私は彼の両親に大切にされていたのだ。映画の中に隠されていたメッセージに、ずっと後になって気づいた時のように、悲しかったストーリーは書き換えられた。
「小さい頃から試験の成績が悪いと、いつも母に殴られたり、蹴られたりしていました。だから、今でも私は母に逆らうことができないんです」
最後に息子の婚約者と会った暑い日、彼女は蝉時雨と競うように、張りのある声でそう言った。相手のご両親は、結婚を許可することと引き換えに、息子だけにではなく、我が家の家業に対してもいくつかの要望を示した。それは、息子や私たちにとっては到底受け入れることのできない条件であり、結婚に至るためには彼女が両親を説得するより他、手立てがなかった。
彼女はやっと、最初で最後の悲しい打ち明け話をしたのだった。私は思わず彼女を抱き締めた。もうほとんど私の娘だったのだ。
彼女と同じ名をテレビや新聞の中に見つける。
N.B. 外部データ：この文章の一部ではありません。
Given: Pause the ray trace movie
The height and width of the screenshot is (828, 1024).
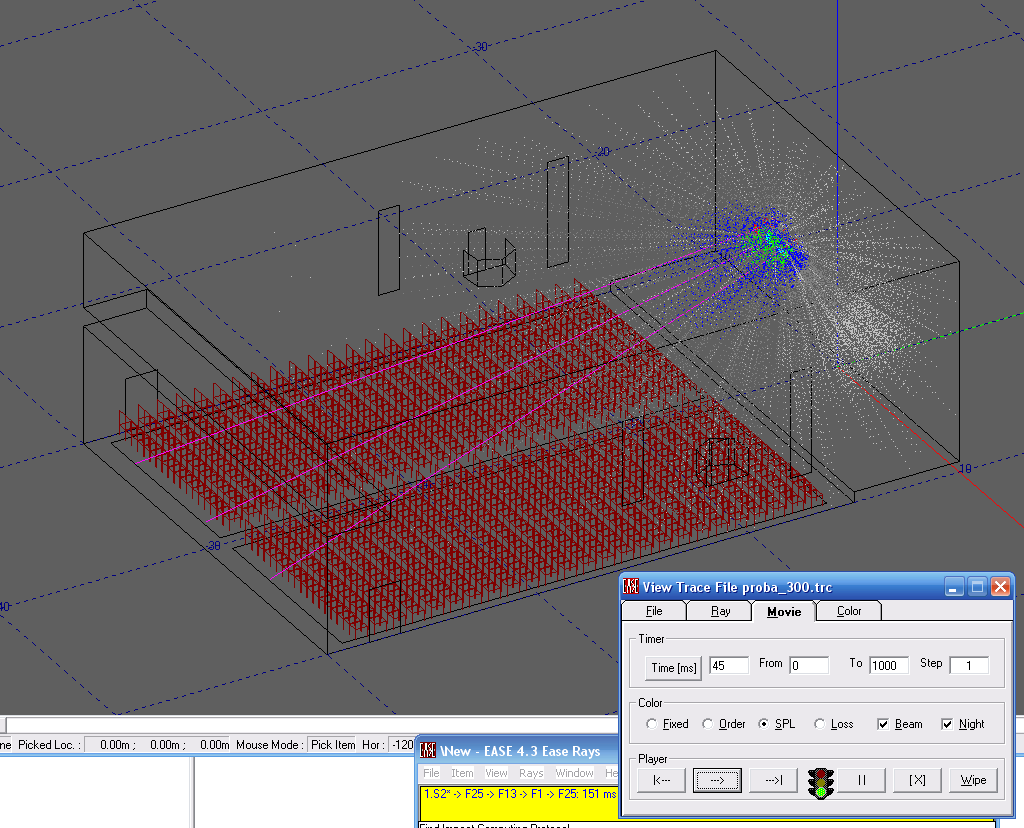Looking at the screenshot, I should pyautogui.click(x=861, y=780).
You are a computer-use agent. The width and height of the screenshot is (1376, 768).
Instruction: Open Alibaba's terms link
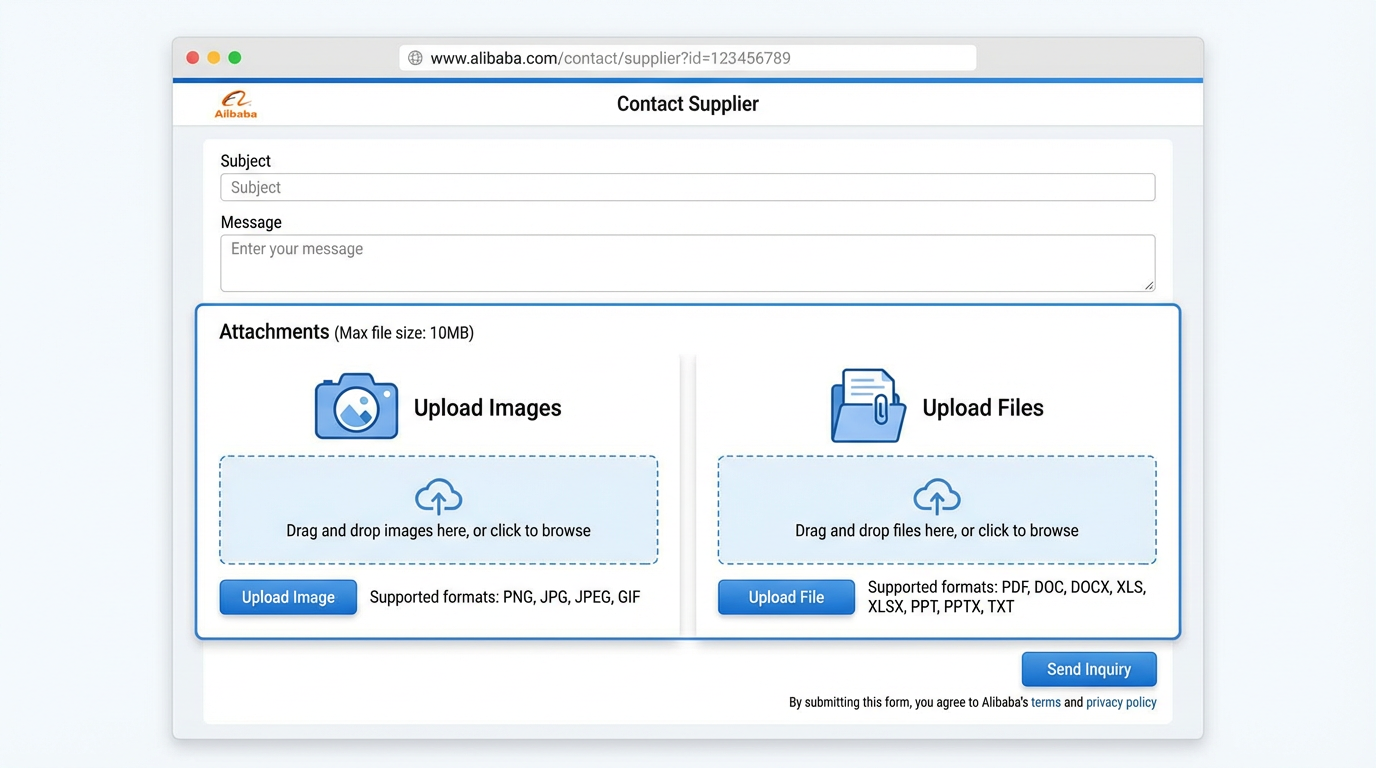tap(1046, 701)
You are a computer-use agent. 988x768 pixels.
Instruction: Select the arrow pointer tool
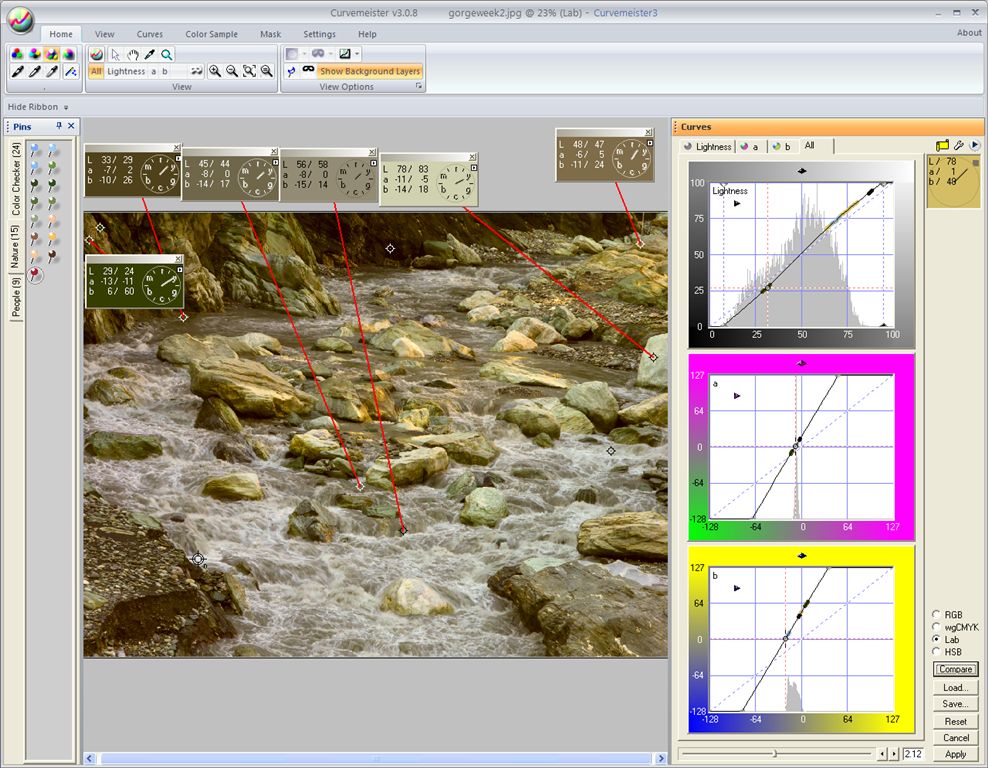(x=115, y=54)

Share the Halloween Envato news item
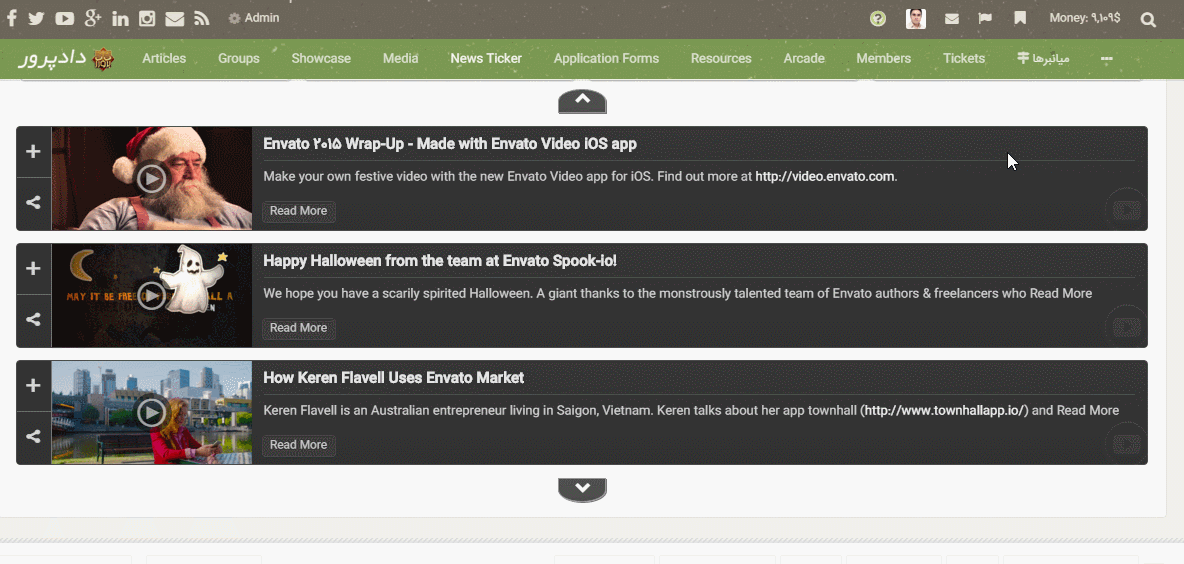click(x=33, y=320)
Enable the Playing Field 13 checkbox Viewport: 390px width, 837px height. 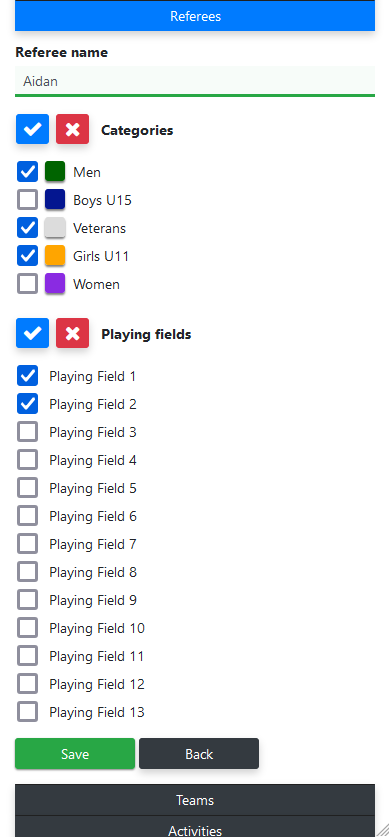click(28, 712)
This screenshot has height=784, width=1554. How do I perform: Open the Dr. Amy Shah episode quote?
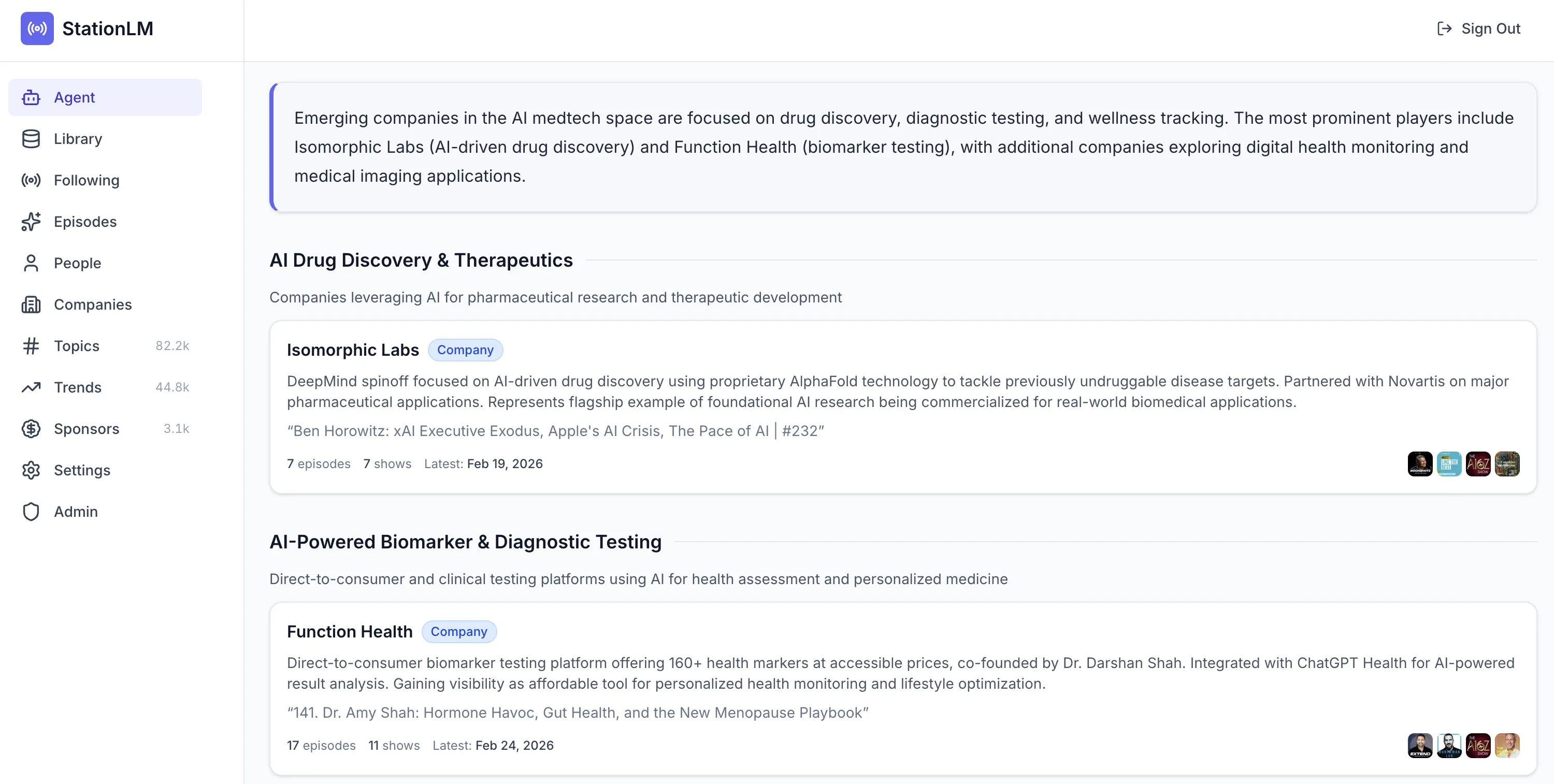[578, 712]
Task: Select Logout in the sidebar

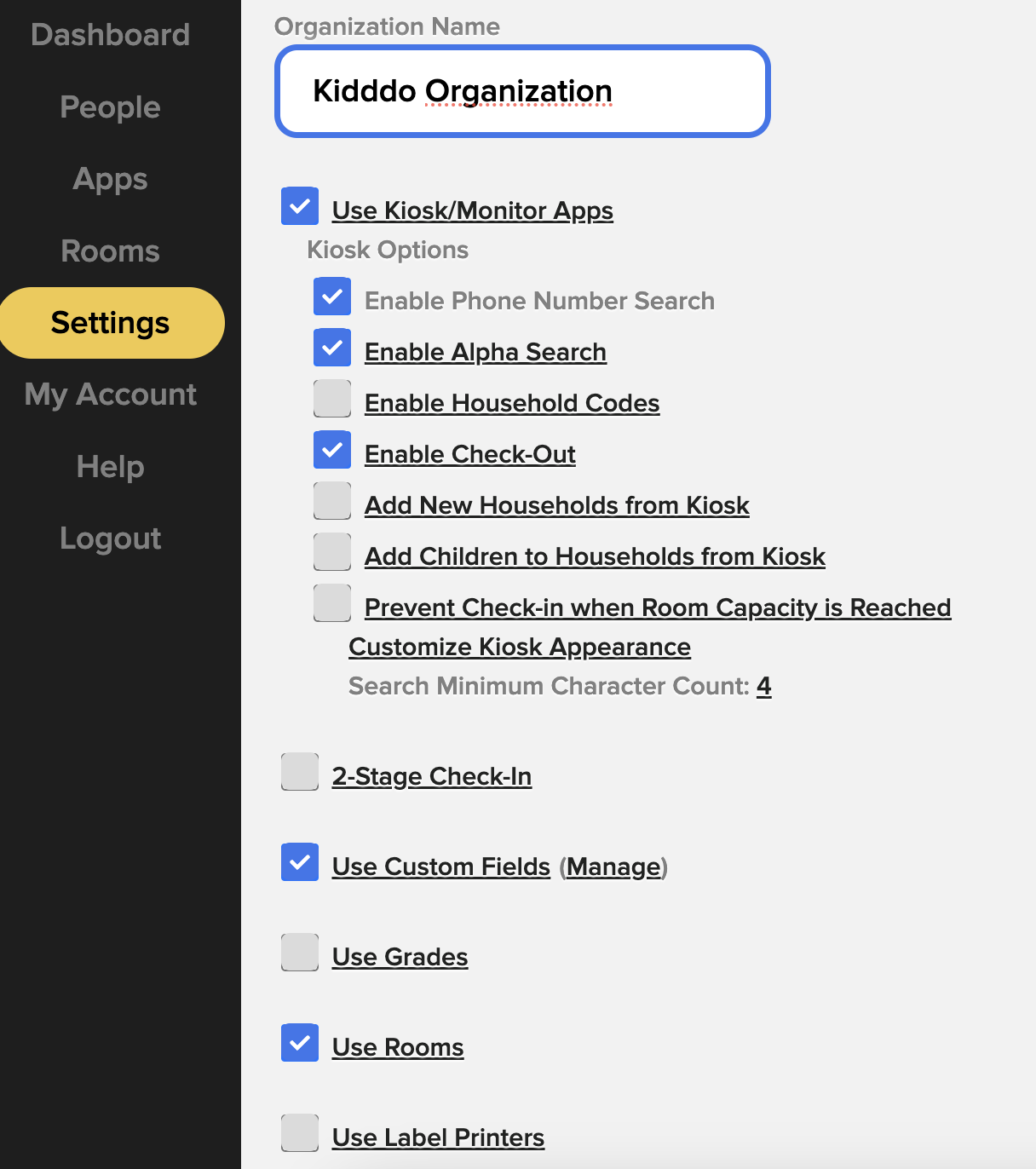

これまでは、ただの記号でしかなかったのに、今は違う。それは私たち家族がたしかに愛した一人の女性の名まえだ。おそらく、私たちがその名を口にすることはもうないだろう。それでもこの名まえに触れるたび、私はこれからも痛みとともに彼女のことを思い出さずにはいられないはずだ。
彼女に起こった出来事が、幸せのプロローグとして書き換えられることを願いながら。